With the French Open looming large on the horizon, Nadal is back in the clay-court groove as he continues his comeback from a knee injury that sidelined him for seven months.
The Spaniard has won four titles in six tournaments since returning in Chile in February, finishing runner-up in the other two, yet remains in unfamiliar territory outside the world's top four.
Starting in Madrid next week, however, where he suffered a surprise third-round exit last year to compatriot Fernando Verdasco, fifth-ranked Nadal can start making inroads.
While the Mallorcan must defend 3 000 points at the Rome Masters and then at Roland Garros, where he will be chasing an eighth French Open title, the second half of the year looks like being a win-win situation for the 11-times Grand Slam champion.
A stunning second-round defeat by Czech Lukas Rosol at Wimbledon last year proved to be his final match of 2012, meaning the Spaniard will have six months to harvest ranking points and close the gap on those above him.
Djokovic is hoping to finish a third successive season as world No 1 but Brad Gilbert, former world No 4 and coach to Andre Agassi, believes Nadal will be breathing down the Serb's neck later this year.
"To me this is the meatiest part of the season," Gilbert told ATPWorldTour.com
"You've got two Masters 1000s back-to-back and then the French and Wimbledon.

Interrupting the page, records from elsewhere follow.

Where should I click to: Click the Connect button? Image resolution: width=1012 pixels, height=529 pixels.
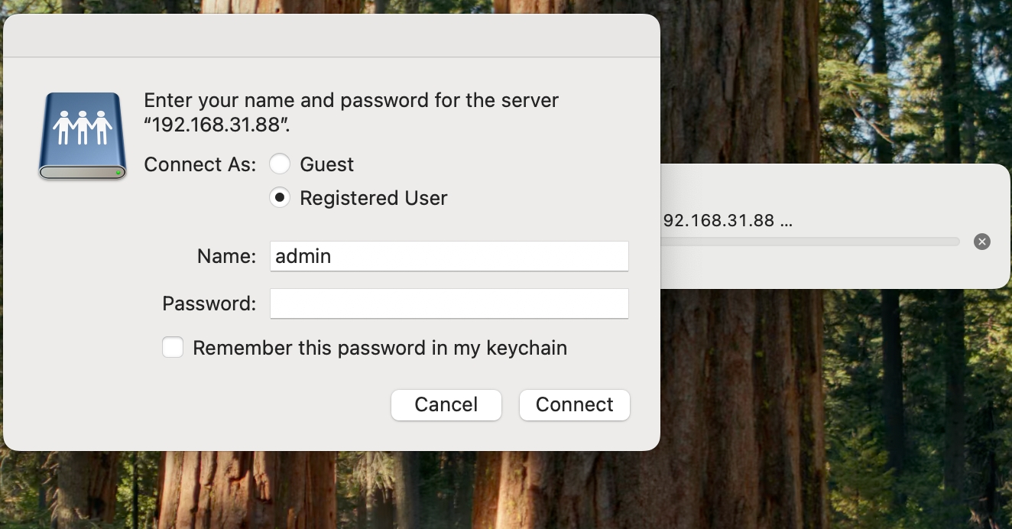575,404
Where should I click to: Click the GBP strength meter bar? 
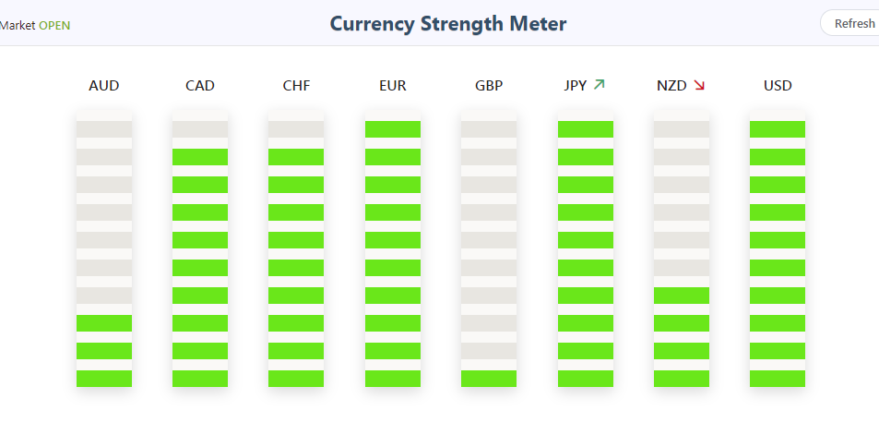(489, 249)
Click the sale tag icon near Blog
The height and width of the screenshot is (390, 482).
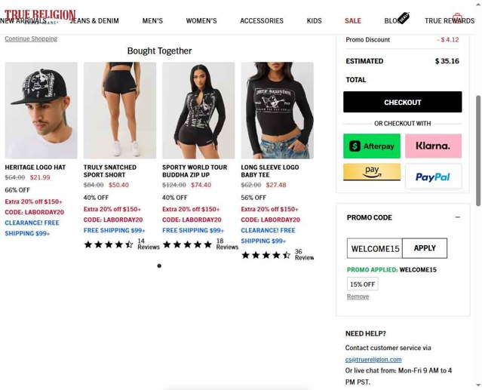[x=404, y=18]
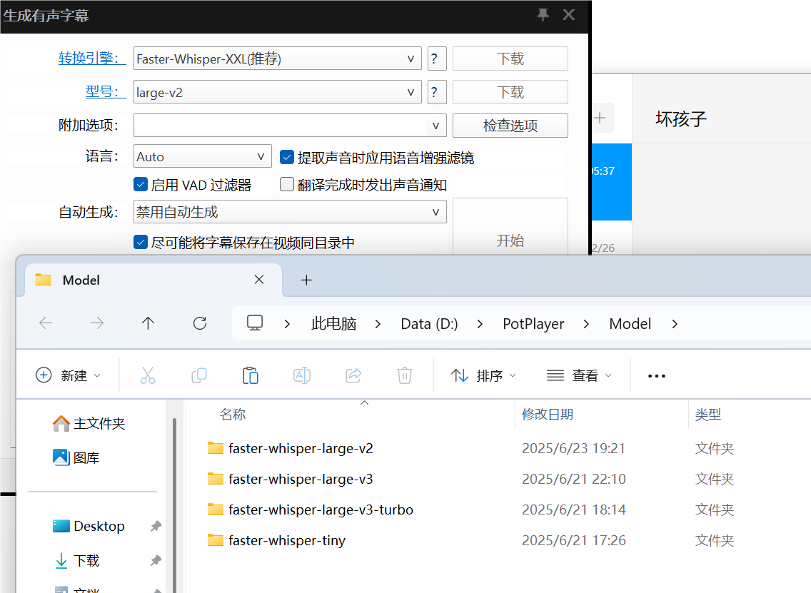Expand the 语言 Auto language dropdown
This screenshot has width=811, height=593.
(202, 156)
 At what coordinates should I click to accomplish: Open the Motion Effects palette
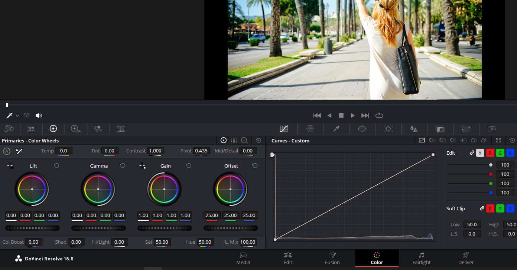[x=120, y=129]
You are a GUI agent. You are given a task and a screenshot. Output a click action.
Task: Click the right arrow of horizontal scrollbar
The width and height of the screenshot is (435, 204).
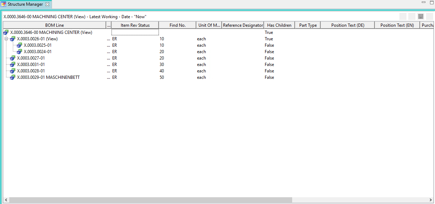coord(432,200)
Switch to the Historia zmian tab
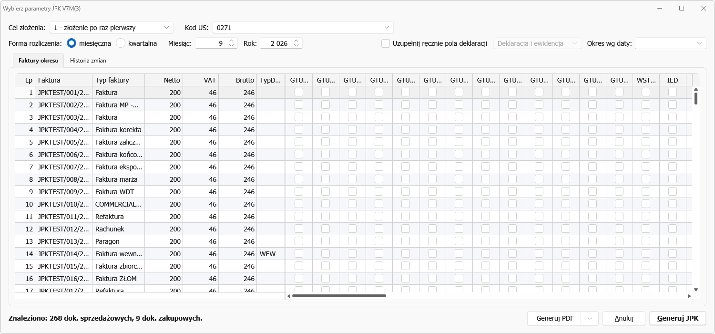The height and width of the screenshot is (334, 715). (x=88, y=61)
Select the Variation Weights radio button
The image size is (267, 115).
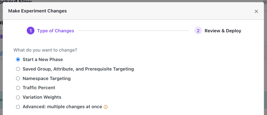tap(18, 97)
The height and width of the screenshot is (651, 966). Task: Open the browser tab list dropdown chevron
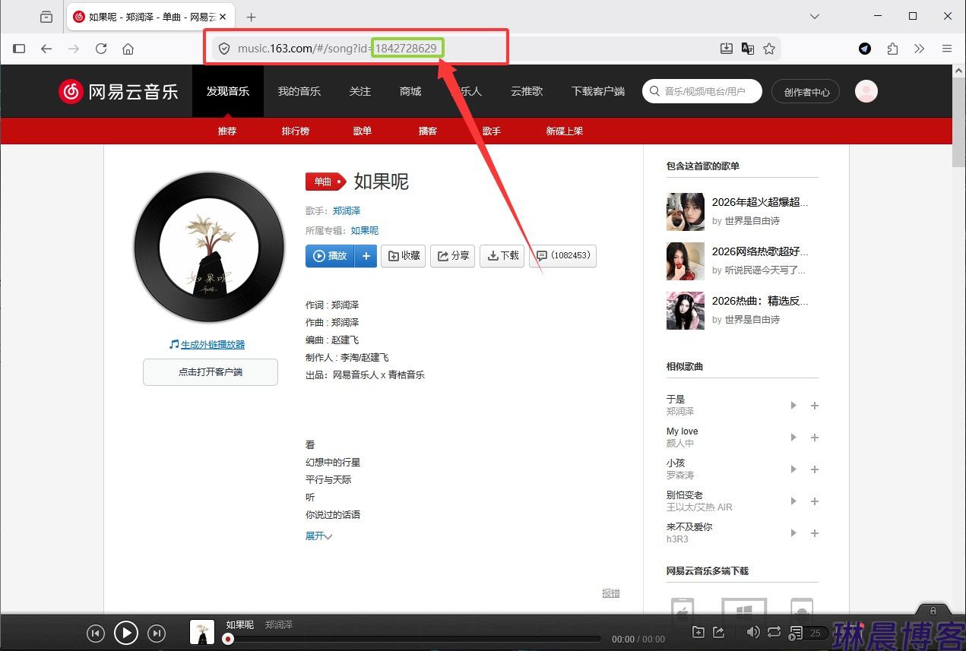pos(814,16)
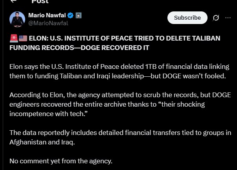Open the three-dot more options menu
Viewport: 237px width, 170px height.
(228, 18)
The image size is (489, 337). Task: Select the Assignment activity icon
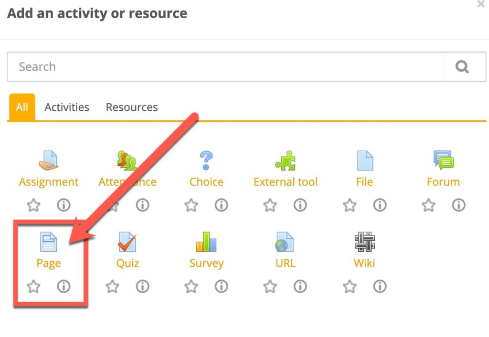(48, 161)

That's 6 000 points up for grabs over a short stretch, and what happens during this time will set the tone as to who has a shot of finishing No 1.
"Djokovic is in good position now but it still could be a very tight race."
Djokovic, world No 2 Roger Federer and No 3 Andy Murray will all be defending sackloads of points after the French Open, and providing Nadal suffers no injury setbacks he will be relishing a pressure-free second half of the year.
Gilbert said Nadal's decision to delay his comeback until after the Australian Open and then skip the Miami Masters was paying dividends.
"What a tremendous effort to be in the final every week he's played. I love the way he goes about his business," Gilbert said. "He didn't rush back until he was close to 100 percent, and the results back up that he made the right decision."